この本は2015年に購入した本で、私の事務所が開業して7年目の時でした。

当時は社員3人くらいの事務所で、売上高も現在の半分くらいでした。


私としては、まだ40歳前半でしたので、どうすればさらに成長できるのかを考え、その際に出てきた考えが、組織として価値を生みだし発展させることでした。

これまでは私一人の能力で価値を生み、事務所を発展させてきたという面が大きくありました。

ここから、組織として価値を生みだすようにしていかねばならないと思ったのです。



まさに「全員経営」をする組織に成長させるという目標を決めたのです。


そのときに目にとまったのが、本書でした。


本書は野中郁次郎氏の提唱した、組織による知識創造理論としてのSECIモデルや、フロシネス(賢慮)といった経営に必要なリーダーシップ概念、ミドルアップダウン等のフレームワークを、ケーススタディで当てはめて論じていく構成になっています。

その意味では、野中氏の理論をよく読んできた読者であれば、実践としてどうすれば良いのかという勉強になりますし、これまで理論に触れてこなかった方にとっては、ケーススタディにより解説される理論を知る入り口なる本でしょう。


書籍紹介のために、今回この本を読み返して思ったのですが、いかに自分が表面だけ理論をわかっていただけだったなとか思います。

それこそ、本書でいう「修羅場の経験」を踏んで、意味を良く理解できるようになった部分があります。

論語読みの論語知らずという言葉がありますが、自分自身もそうなっていたのかも知れません。


特に「自己組織化には目標と物語に共感する場を作る」という意味は、本当に理解はできていなかったと思います。


この解説は人工衛星のはやぶさのケーススタディで出てきます。



公式、非公式に設定される場というものは、自然にできあがるのではなく、そのような意識をリーダーが持っていなければ、作られないものですね。

そしてそこに「共感」というものがなければ、人は自己組織化ー私の言葉いえば自分事として仕事を考えるというのは、なされないものです。

公認会計士という仕事をしていると数字や理論中心となり、この辺の人情や感情の機微というところに疎くなります。


人は気持ちで動くものですね。


結局、全員経営とはどうすればできるかというは、経営を共感を産む物語にすることなのかも知れません。

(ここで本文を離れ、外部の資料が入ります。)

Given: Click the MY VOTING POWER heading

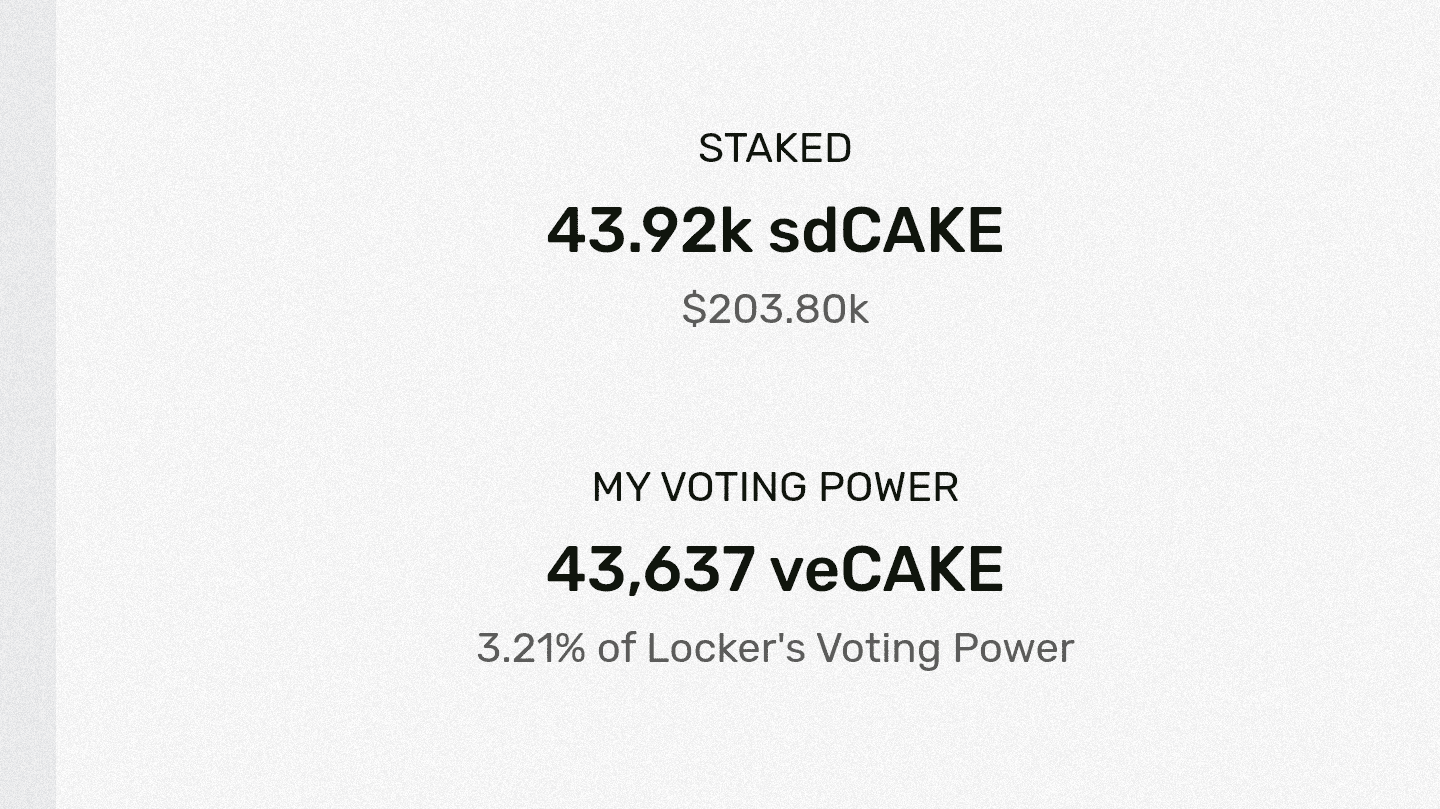Looking at the screenshot, I should tap(775, 488).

そして、リーダーはフロシネスを持ったリーダーシップを発揮して、ストーリーではなくナラティブに物語を語り、場を作り出し実現するのが必要なのでしょう。


野中郁次郎氏の著作は、非常に示唆を与えてくれます。

特に最近、事務所経営をますます組織で行って、発展させていかなければならないと思う事が増えたので、そう思うのかも知れません。